Task brief> Exact copy, no pictures: set down the lines from the one holding "The height and" through the final line of the records below.

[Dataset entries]
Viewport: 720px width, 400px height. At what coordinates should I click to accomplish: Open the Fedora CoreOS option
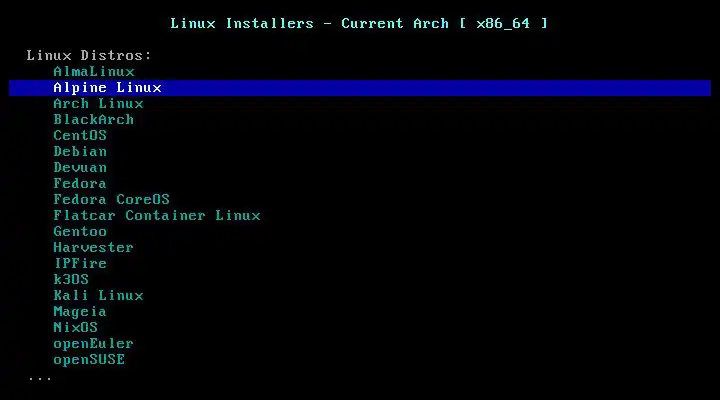(112, 199)
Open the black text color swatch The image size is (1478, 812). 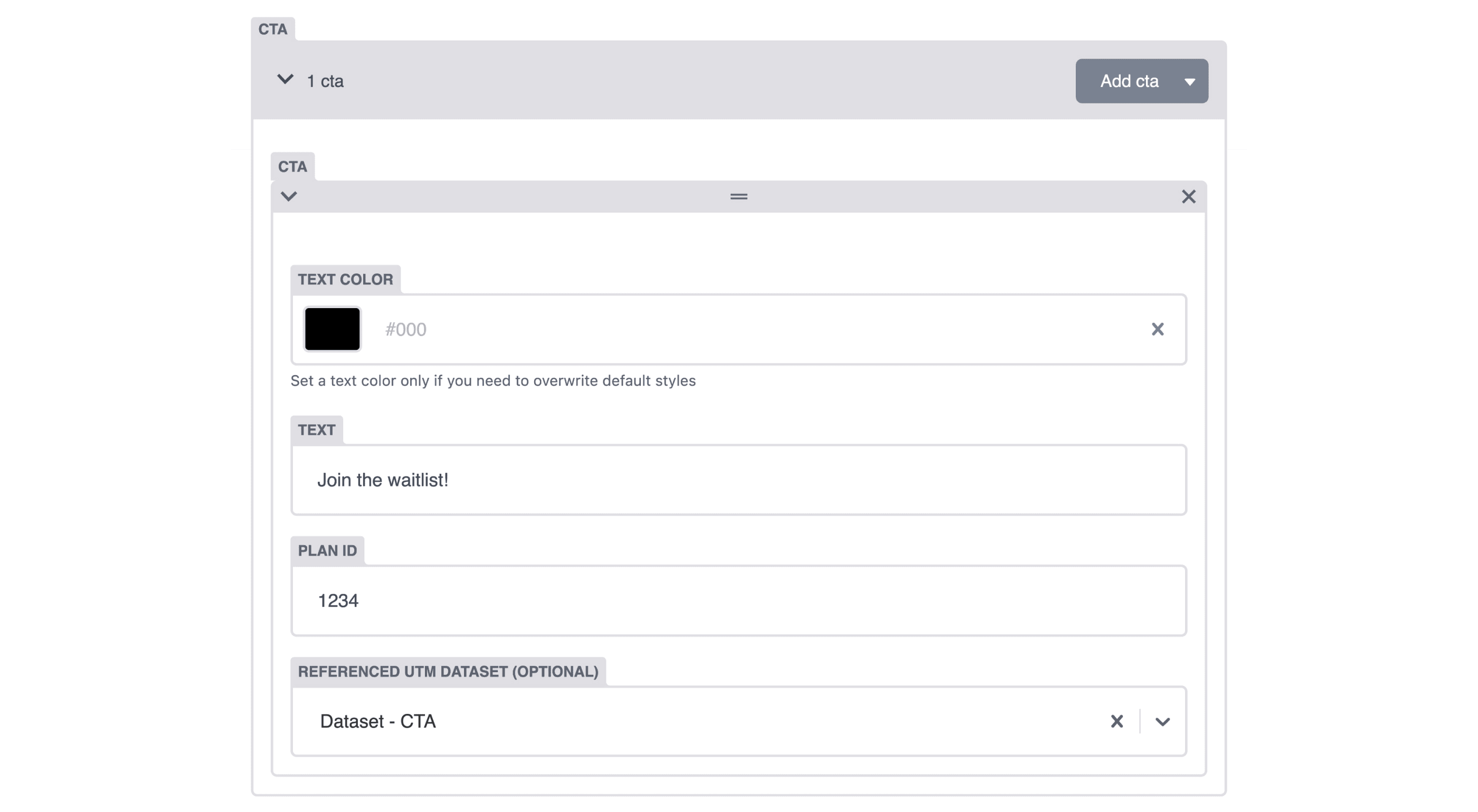click(332, 329)
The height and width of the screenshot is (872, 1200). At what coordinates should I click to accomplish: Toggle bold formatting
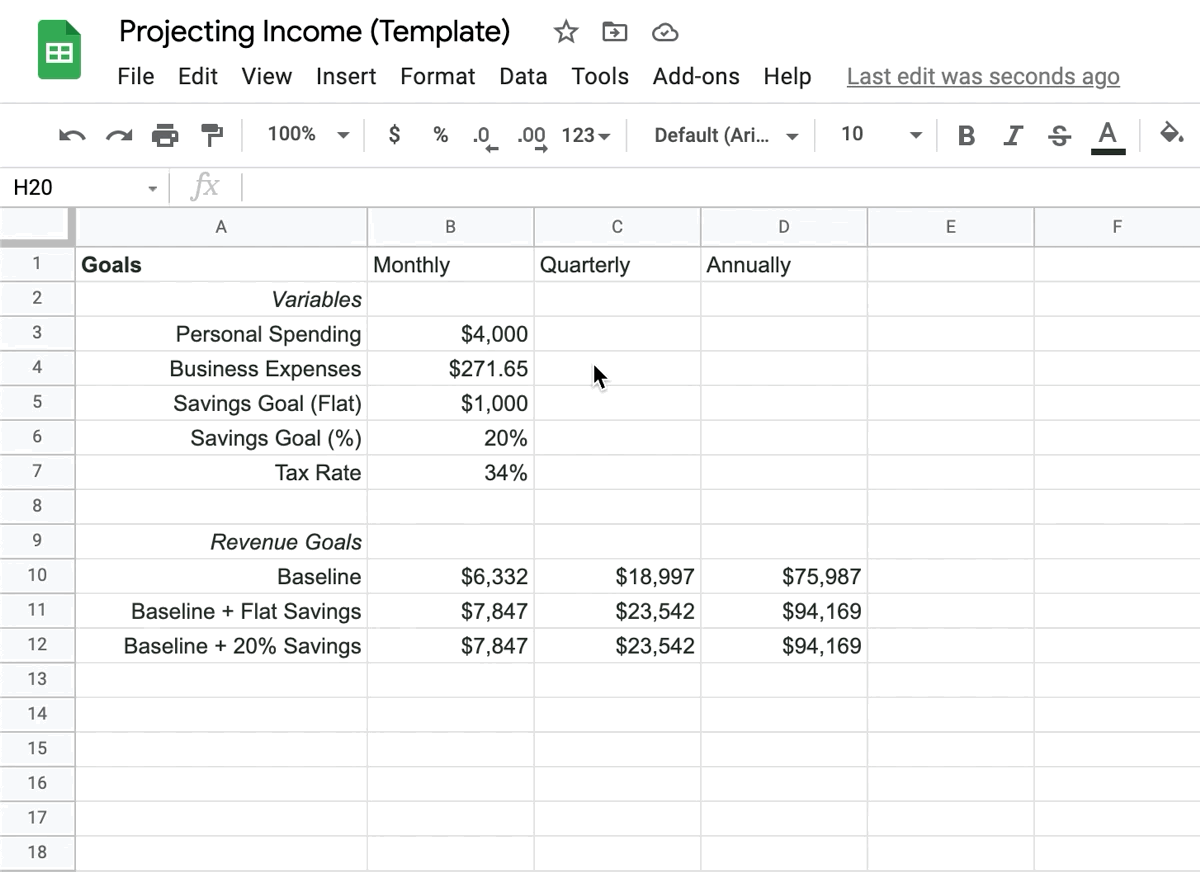[966, 135]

Answer section>
The height and width of the screenshot is (872, 1200). At what coordinates should I click to accomplish: Toggle bold formatting
[966, 135]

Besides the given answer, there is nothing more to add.